Some fuels, such as ethanol for example, require heating in order to keep them at a minimal temperature of approximately 27° C. in the case of ethanol, because otherwise the combustion of these fuels may be slowed or even inhibited.
To this end, it is known to use a heating module comprising a plurality of induction coils, each coil being mounted around an injector so as to provide said injector with heat when the coil is excited by a current, which then makes it possible to raise the temperature of the fuel passing through the injector.
A device for controlling the heating module makes it possible to control the supply of current to the coils and therefore the heating temperature of the fuel passing through the injectors. Such a device, as is known, comprises a phase shift unit and a battery generating an electric supply current. The phase shift unit comprises a plurality of H bridges connected to said battery and a means for controlling the phase shift of the H bridges relative to one another. The number of H bridges is equal to the number of induction coils, and each H bridge delivers, from the electric supply current provided by the battery, an electric excitation current at the associated induction coil of said H bridge. The battery delivers a continuous current transformed into alternating current of sufficiently high amplitude and frequency to quickly heat the coils, for example 25 amps at 10 kHz.
Each H bridge performs the function of providing to the associated coil an alternating current of which the half-period is defined by a duty cycle. Thus, for example, when the duty cycle is n %, a current of positive amplitude is delivered during n % of the time of a half-period, then the delivered current is zero during the (100−n) % of the remaining time of said half-period. During the following half-period, a current of negative amplitude, which is equal in terms of absolute value to the value of the current of positive amplitude delivered at the previous half-period, is delivered during n % of the time of a half-period, then the current delivered is zero during the (100−n) % of the remaining time of said half-period.
Since the heating power provided by a coil is dependent on the amount of current received continuously, the duty cycle of the current provided by each H bridge is adjusted between 0% and 100%, such that the associated coil provides the desired heating power.
Since the current provided by the battery is dependent on the number of H bridges functioning simultaneously, the phase shift unit is configured to phase shift the operation of the H bridges, for example by 45°, such that said bridges supply the coils in a manner offset over time. In other words, some H bridges deliver current simultaneously, but not all the H bridges deliver current simultaneously. In fact, a simultaneous provision of current by the set of H bridges would lead to an excessive consumption of the battery and to very severe variations in the amplitude of the current of said battery.

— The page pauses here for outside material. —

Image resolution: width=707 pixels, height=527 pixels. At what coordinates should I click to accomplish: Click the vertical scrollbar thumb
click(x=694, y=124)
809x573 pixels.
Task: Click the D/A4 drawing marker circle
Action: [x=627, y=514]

Although the current signals delivered by the H bridges phase shifted in this way reduce the variations in amplitude of the current of the battery to a certain extent, they are still just as high and for example may reach several tens of amps.
Such undulations of the current delivered by the battery of the control device may induce electromagnetic waves, which may influence the operation of the electronic components and equipment arranged in the vicinity and thus constitute a significant disadvantage.
In order to overcome this disadvantage, it is known to use a filter referred to as an “EMC” (electromagnetic compatibility) filter, which prevents the significant undulations of the current delivered by the battery.
Such a filter, however, requires the use of one or more capacitors of very high value in the order of 3 000 μF in order to absorb the undulations of the current. The dimensions of such capacitors are relatively substantial, in the order of several centimeters, which considerably increases the size of the device and constitutes a significant disadvantage, in particular within the scope of the use of said device in a motor vehicle in which the available space is limited. Such capacitors also constitute a further cost.